C'est déjà plutôt généreux, mais le groupe Renew Europe au Parlement européen, de sensibilité libérale-libertaire, dirons-nous, estime que cela ne suffit pas. Rappelons que le président de ce groupe n'est autre que Stéphane Séjourné, macroniste historique : on peut donc supposer que ses positions politiques recoupent peu ou prou celles du gouvernement français. Eh bien, Renew Europe, donc, suggère que le permis « unique » permette aussi de passer plus facilement du statut de réfugié ou de demandeur d'asile à celui d'immigrant légal. On sait que le statut de réfugié ou de demandeur d'asile est souvent, de nos jours, très généreusement accordé à des gens qui ne fuient pas nécessairement des pays en guerre. Cette facilité administrative permettrait donc de les faire devenir travailleurs de longue durée, voire permanents, dans une Europe qui leur serait intégralement ouverte.

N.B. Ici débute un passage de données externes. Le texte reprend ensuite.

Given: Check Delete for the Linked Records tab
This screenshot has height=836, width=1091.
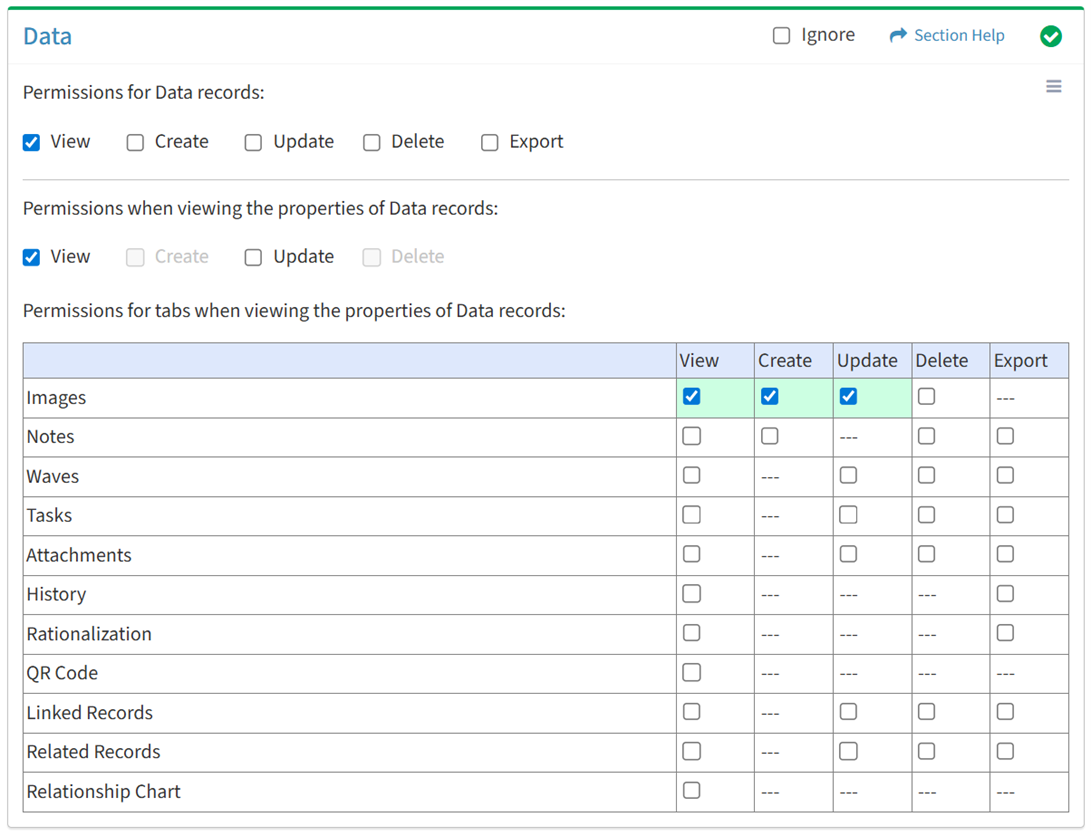Looking at the screenshot, I should [926, 712].
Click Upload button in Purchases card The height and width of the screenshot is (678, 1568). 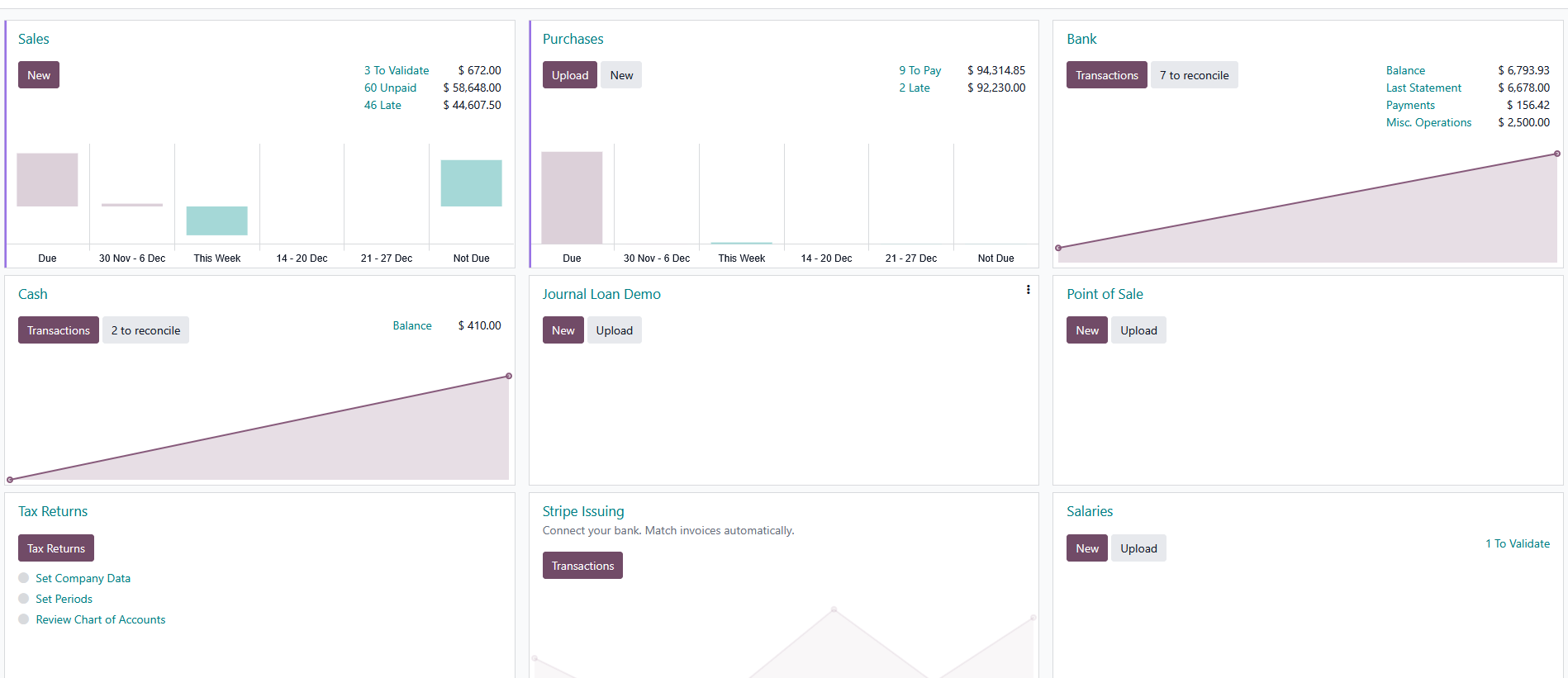pos(569,75)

On note la prudence de Beate Gminden, de la Commission aux affaires intérieures, pour qui ce genre de décision relève (pour une fois) de la souveraineté des États membres. Toutefois, les coups de boutoir des macrono-compatibles de tous les pays ne devraient pas manquer de s'intensifier. Le problème, comme le révèle l'article précité du site Euractiv qui se fait l'écho de ces débats législatifs, c'est que la main-d'œuvre qui manque en Europe est une main-d'œuvre qualifiée... et ce que les membres de la Commission ne disent pas, mais qu'on lit sans peine entre les lignes, c'est que cette main-d'œuvre très qualifiée ne constitue pas le pourcentage le plus important des migrants extra-européens. Une solution existerait avec la plate-forme « Talent Pool », qui a été utilisée pour sélectionner les migrants ukrainiens en fonction de leur secteur d'activité.

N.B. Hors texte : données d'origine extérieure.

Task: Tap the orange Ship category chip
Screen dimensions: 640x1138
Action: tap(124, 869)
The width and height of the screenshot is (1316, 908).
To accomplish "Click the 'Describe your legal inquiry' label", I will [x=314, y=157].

Et on se demande bien, au passage, pourquoi cette plate-forme, qui a pour but d'attirer les talents dans leur pays d'origine en leur faisant savoir qu'il y a des postes à pourvoir, n'est pas utilisée pour les migrants africains qui arrivent par centaines de milliers en Europe ? C'est peut-être cela, la question fondamentale que la Commission européenne devrait se poser, non ? Sans même parler de rehausser le niveau de l'éducation ou d'encourager la natalité autochtone. Car ne rêvons pas, si l'on veut recréer des élites, il faut commencer par sélectionner ceux que l'on accueille. Avons-nous besoin de davantage de nouveaux esclaves, de plus de marchands de tours Eiffel ou de plus de dealers de crack ? Pas sûr.